• **Pixel coordinate grounding data**:
------------------------------

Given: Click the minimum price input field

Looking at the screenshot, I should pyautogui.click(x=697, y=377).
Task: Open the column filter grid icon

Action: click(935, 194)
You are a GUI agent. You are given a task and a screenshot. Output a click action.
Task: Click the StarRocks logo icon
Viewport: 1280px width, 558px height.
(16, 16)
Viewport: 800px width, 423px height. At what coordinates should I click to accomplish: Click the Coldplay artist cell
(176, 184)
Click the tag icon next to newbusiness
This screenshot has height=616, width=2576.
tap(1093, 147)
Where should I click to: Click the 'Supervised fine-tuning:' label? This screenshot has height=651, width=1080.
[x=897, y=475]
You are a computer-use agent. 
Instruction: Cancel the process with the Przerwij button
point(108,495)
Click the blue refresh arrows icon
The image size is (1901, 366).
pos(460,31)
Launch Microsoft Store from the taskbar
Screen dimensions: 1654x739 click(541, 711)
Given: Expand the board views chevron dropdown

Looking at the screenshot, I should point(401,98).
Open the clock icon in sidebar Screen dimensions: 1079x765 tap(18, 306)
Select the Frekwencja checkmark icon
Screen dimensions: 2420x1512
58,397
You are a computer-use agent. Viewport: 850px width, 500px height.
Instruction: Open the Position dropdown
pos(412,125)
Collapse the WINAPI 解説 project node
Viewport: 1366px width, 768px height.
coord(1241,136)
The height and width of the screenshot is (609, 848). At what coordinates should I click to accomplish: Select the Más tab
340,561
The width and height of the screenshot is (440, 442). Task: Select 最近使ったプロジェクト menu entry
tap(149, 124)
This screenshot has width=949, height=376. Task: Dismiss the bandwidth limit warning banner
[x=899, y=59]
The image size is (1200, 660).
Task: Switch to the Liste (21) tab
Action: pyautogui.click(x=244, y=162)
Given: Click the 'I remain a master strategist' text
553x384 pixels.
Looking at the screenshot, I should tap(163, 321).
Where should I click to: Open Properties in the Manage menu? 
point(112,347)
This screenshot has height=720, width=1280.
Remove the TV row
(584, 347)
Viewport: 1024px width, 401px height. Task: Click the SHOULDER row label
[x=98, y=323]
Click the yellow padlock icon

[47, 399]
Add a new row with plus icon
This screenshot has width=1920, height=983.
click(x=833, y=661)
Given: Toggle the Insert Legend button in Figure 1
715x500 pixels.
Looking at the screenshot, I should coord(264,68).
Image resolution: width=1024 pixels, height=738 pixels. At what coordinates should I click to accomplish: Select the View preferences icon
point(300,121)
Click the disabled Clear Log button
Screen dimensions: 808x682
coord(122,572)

------------------------------

• **TASK DESCRIPTION**:
Look through the entries, and return every line that the word "agent" appears in.

• **THE ANSWER**:
You are a GUI agent. You are given a task and a screenshot. Output a click action.
You are a computer-use agent. 
You are a computer-use agent. Viewport: 850px width, 500px height.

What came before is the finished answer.